Pardon my ignorance, but what the hell are spring-stilts?


----------



## Gsolo (Sep 11, 2003)

hey...umm....ahh can't remember who it was....one of the suspension companies out there makes a "racing" strut...but the catch is they give you the parts and you cut up your old stuff and put the new stuff in. anyone know what i'm talking about? i wish i could remember who it was...might have been KYB....its suppose to be the step above the GR2


----------



## mrfox (Mar 11, 2003)

Koni


----------



## McLaren F1 2003 (Jan 2, 2003)

some tein's can be completely rebuilt


----------



## Spelchy (Jun 24, 1987)

stilts - big wooden sticks with things to put your feet on, to walk several feet higher than other people ( eg. clowns). instead of putting more wood below your feet, why not springs? you could jump forever and it would be sweet.
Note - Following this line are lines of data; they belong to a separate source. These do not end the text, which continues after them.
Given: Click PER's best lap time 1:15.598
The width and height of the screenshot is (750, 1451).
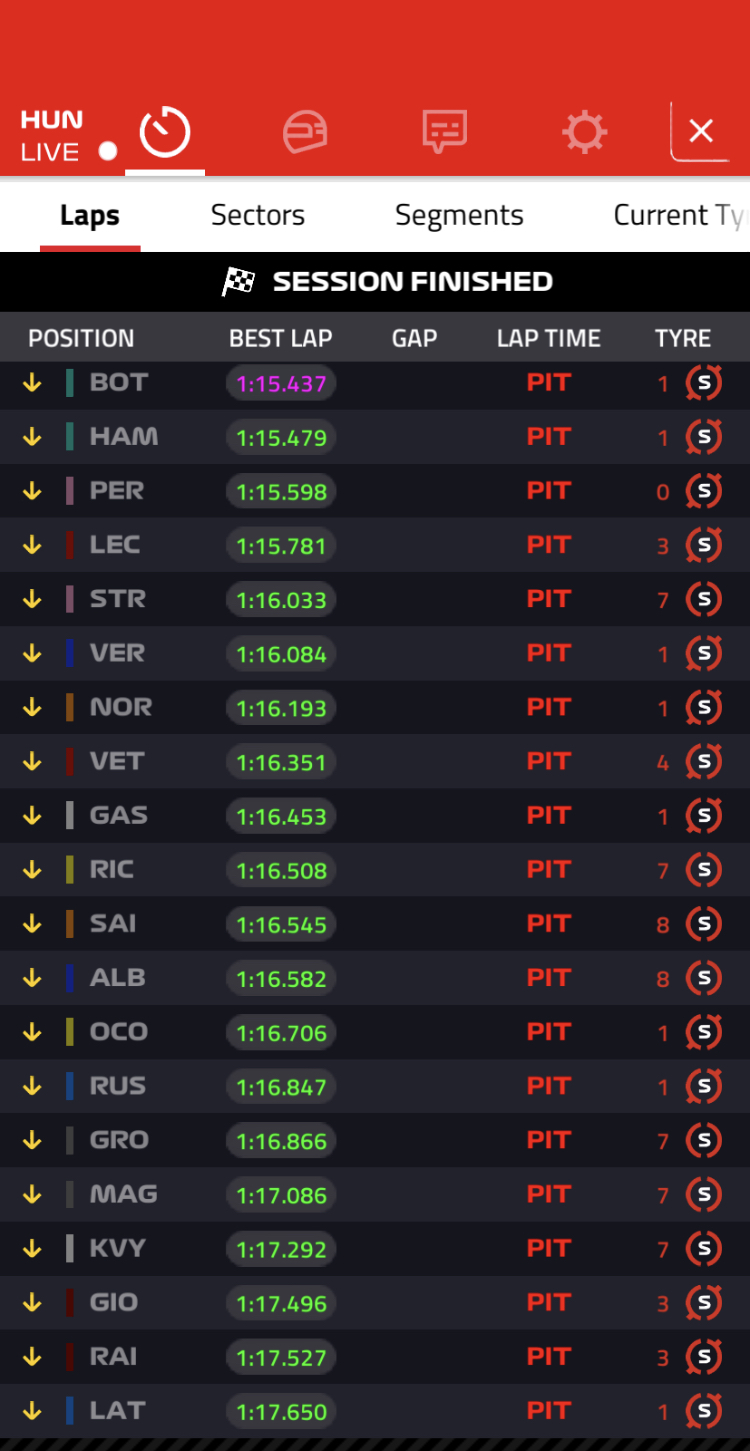Looking at the screenshot, I should (281, 492).
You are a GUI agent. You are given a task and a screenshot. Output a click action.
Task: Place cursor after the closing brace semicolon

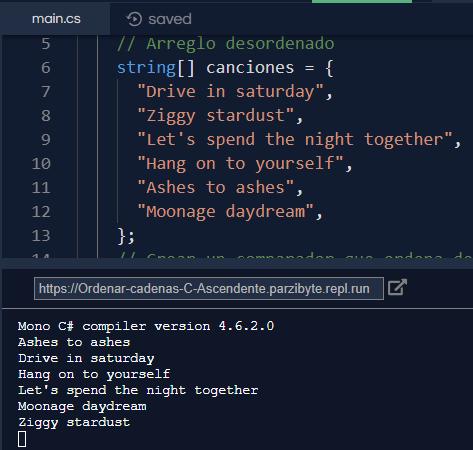tap(135, 236)
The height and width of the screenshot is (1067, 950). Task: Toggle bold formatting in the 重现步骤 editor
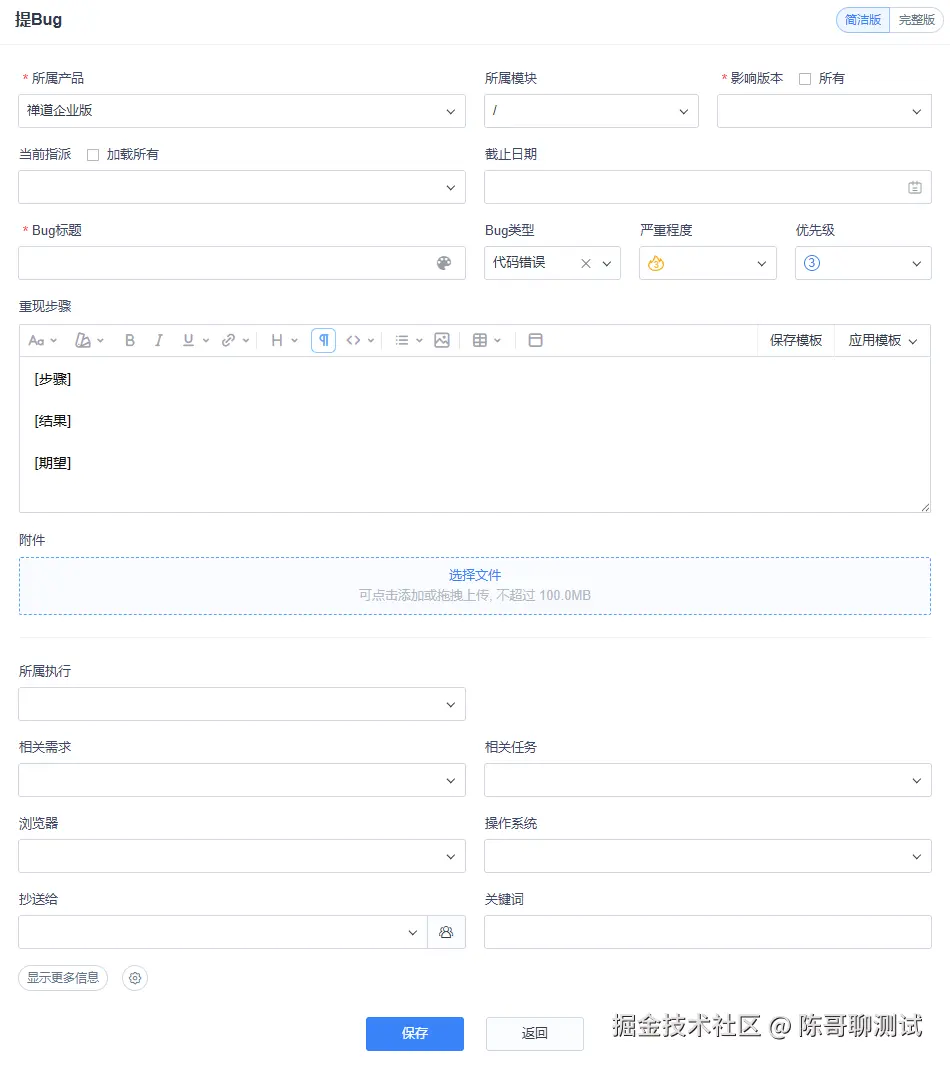(130, 340)
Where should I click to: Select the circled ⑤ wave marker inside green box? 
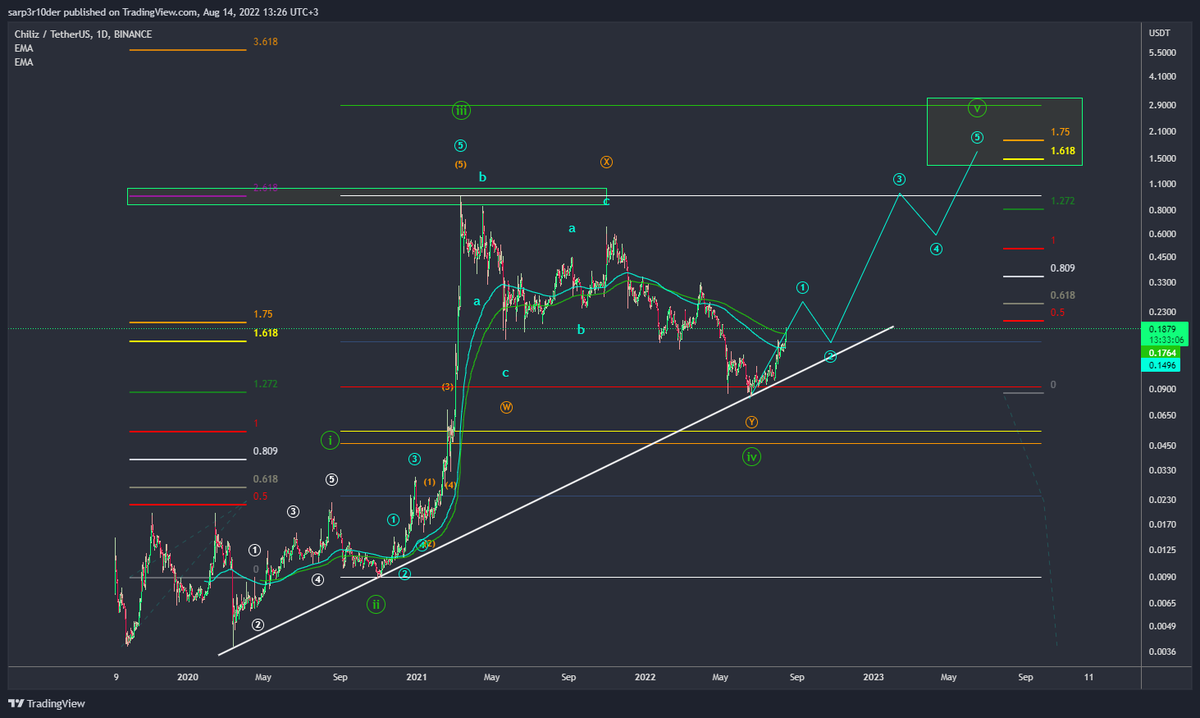pyautogui.click(x=977, y=137)
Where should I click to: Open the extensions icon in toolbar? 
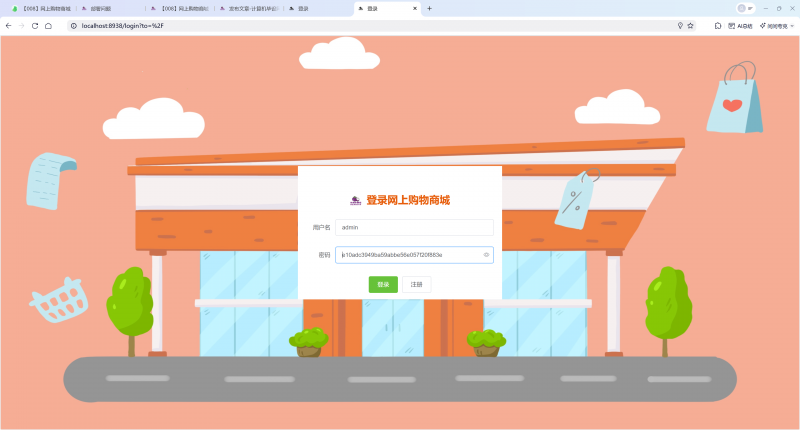point(715,25)
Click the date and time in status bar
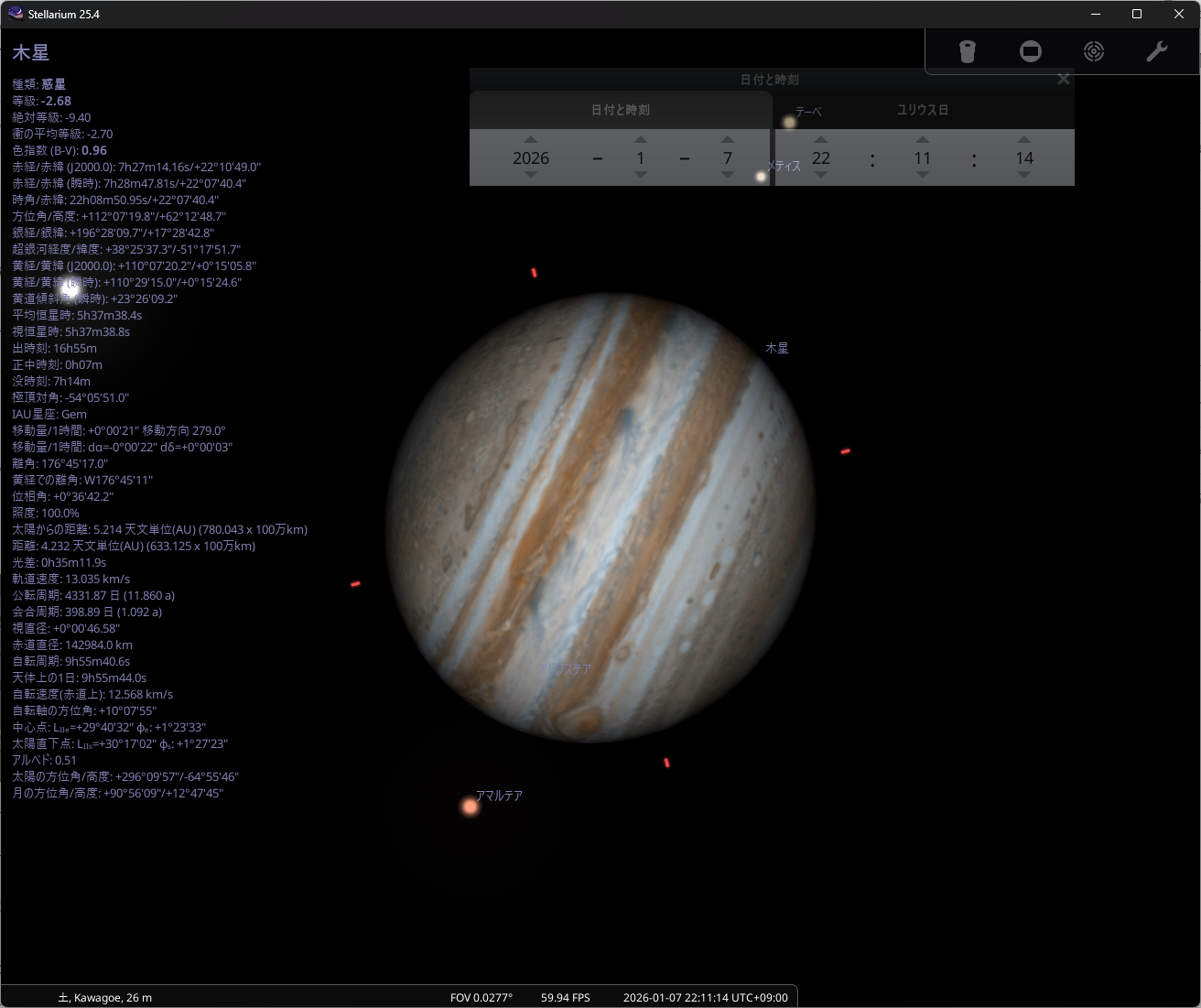This screenshot has width=1201, height=1008. (x=705, y=997)
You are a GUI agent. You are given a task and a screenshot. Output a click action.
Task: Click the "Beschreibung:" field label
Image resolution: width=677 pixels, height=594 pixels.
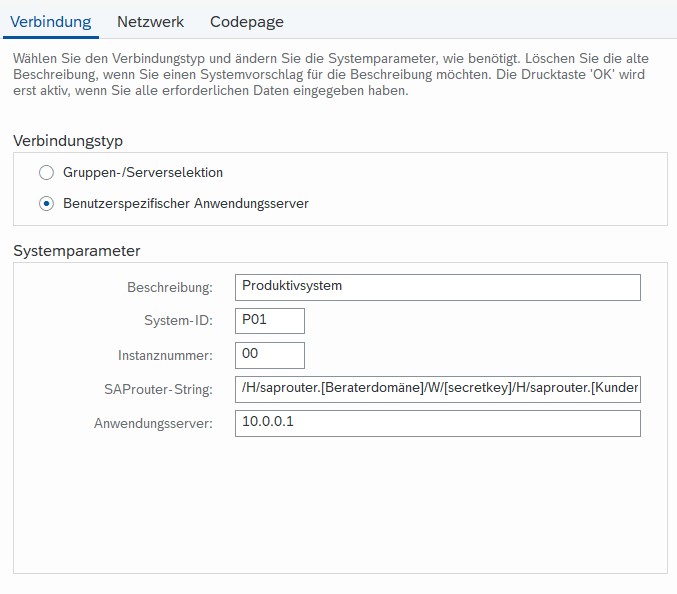pyautogui.click(x=170, y=288)
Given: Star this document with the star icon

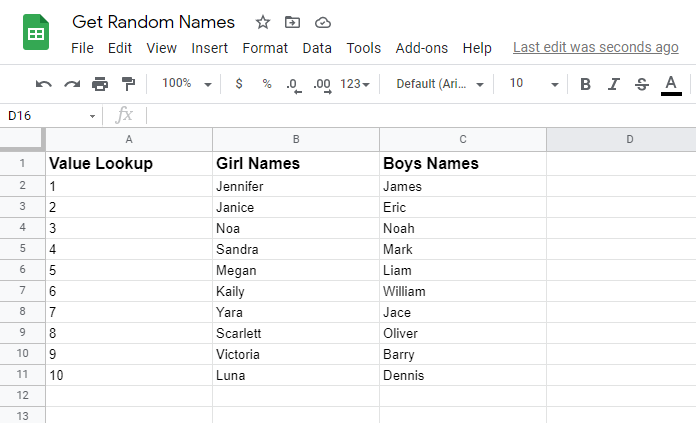Looking at the screenshot, I should click(263, 22).

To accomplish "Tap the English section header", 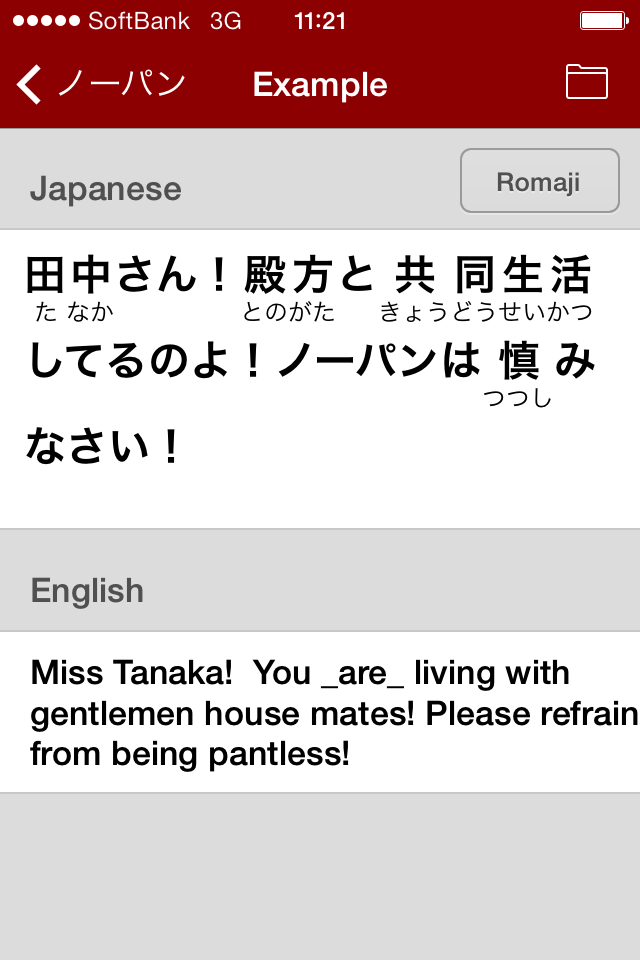I will pos(88,590).
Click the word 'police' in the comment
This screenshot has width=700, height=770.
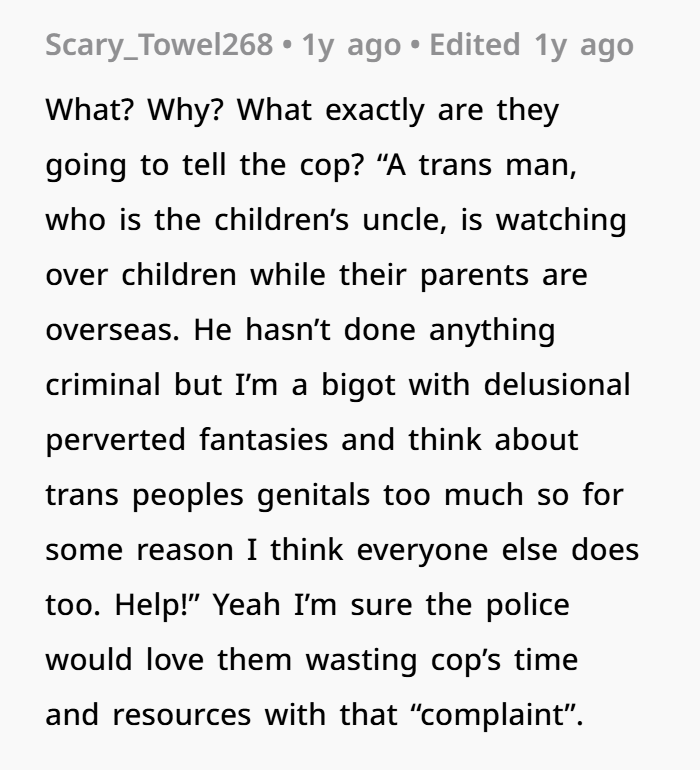pyautogui.click(x=528, y=605)
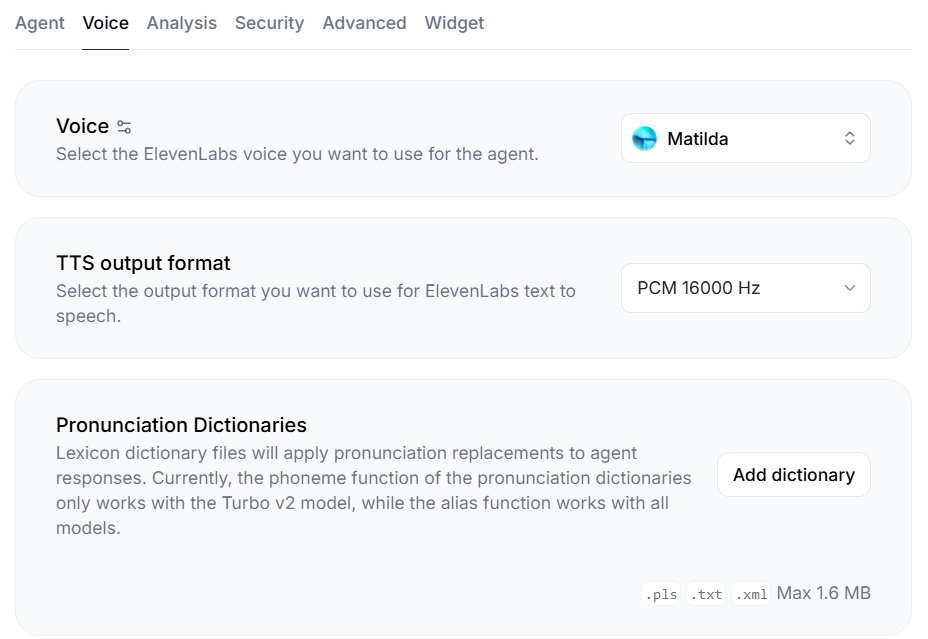Switch to the Agent tab
928x639 pixels.
tap(39, 23)
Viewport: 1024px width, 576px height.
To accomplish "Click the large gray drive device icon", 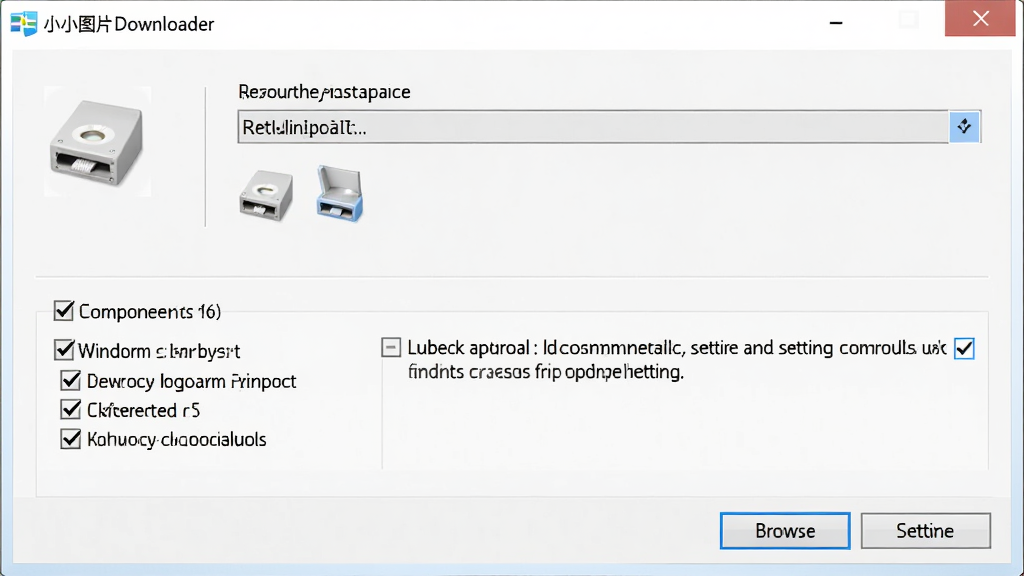I will [x=97, y=142].
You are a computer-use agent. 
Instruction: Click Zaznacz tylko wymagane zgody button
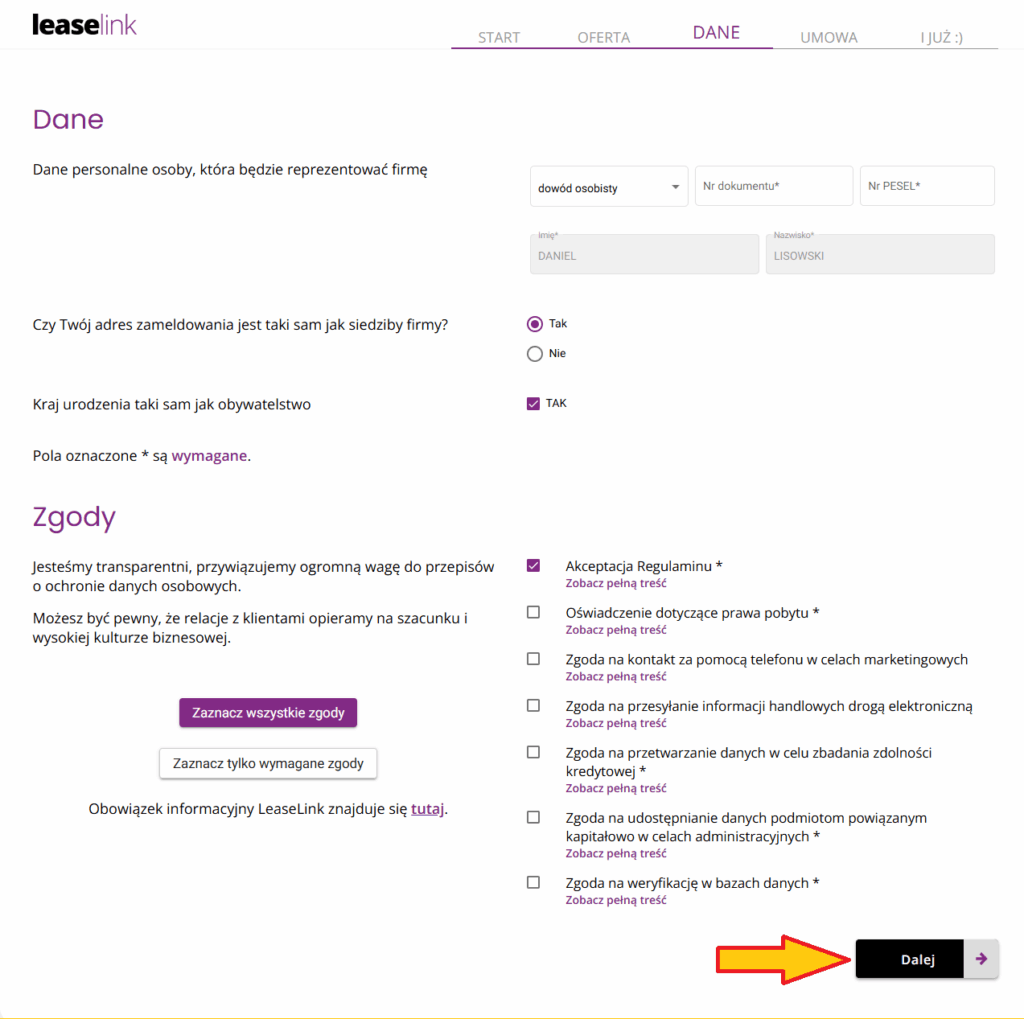[268, 763]
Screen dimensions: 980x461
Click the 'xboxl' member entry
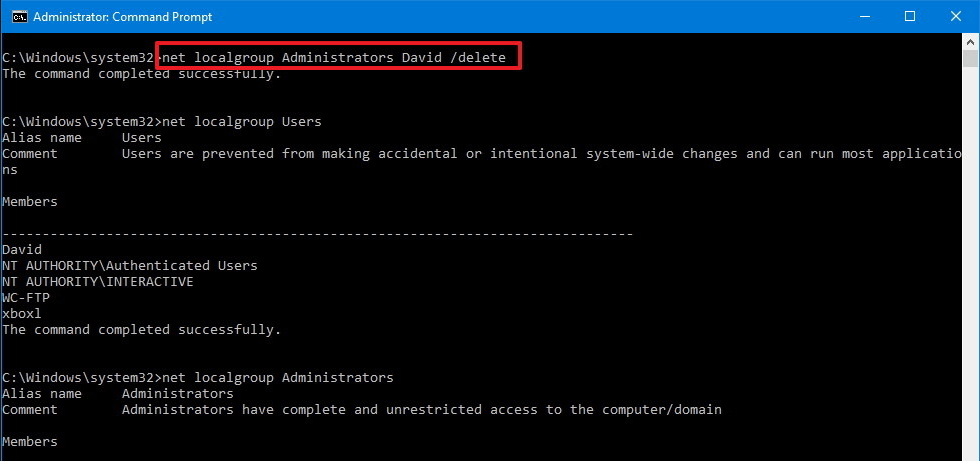[22, 314]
btw, i dont know these people.


----------



## Sethticlees (May 30, 2002)

^ Those guys are HIGH! 

What the hell... This post was about struts. 

Absolutely nothing to do with springs. Stick to the topic, damit!


----------



## BennittoMallito (May 20, 2002)

You use the shock body. You can cut/drill them apart and JB weld/bolt in Koni inserts. Heads do this to run a shorter shock body and get extra travel. Makes a sweet set-up, but not exactly easy.
Someone posted an atricle from GRM awhile back on another board. (many other times/people between now and then I bet). It was contraversial cause this is exactly how companies like Motivational make money. I would love to try it.


----------



## Sethticlees (May 30, 2002)

^ Great info! I think that’s what a friend of mine was talking about. 

Well, doubt I have what it takes to get involved in a project like that. 

So if anyone wants my spent struts just ask. Free 4 all.

Thanks
Seth


----------



## HoloSkull (Jan 30, 2003)

Oh, yeah..... sure... When I'm in your neighborhood I'll just grab 'em.


----------



## Gsolo (Sep 11, 2003)

Sethticlees said:


> *
> So if anyone wants my spent struts just ask. Free 4 all.
> 
> Thanks
> Seth *


If i had a use for them i would...but i dont have a use for them


----------



## Pretty White (May 6, 2002)

You can send them out to have them threaded on top and have Koni inserts fitted in them.


----------



## Sethticlees (May 30, 2002)

Pretty White said:


> *You can send them out to have them threaded on top and have Koni inserts fitted in them. *


I think JOHNAND is doing somethign like this. Maybe I'll just wait tell he completes his and documents the entire process in NPM like when he did the AUTO to Manual swap.

Hell, I might even save a few bux by rebuilding em.


----------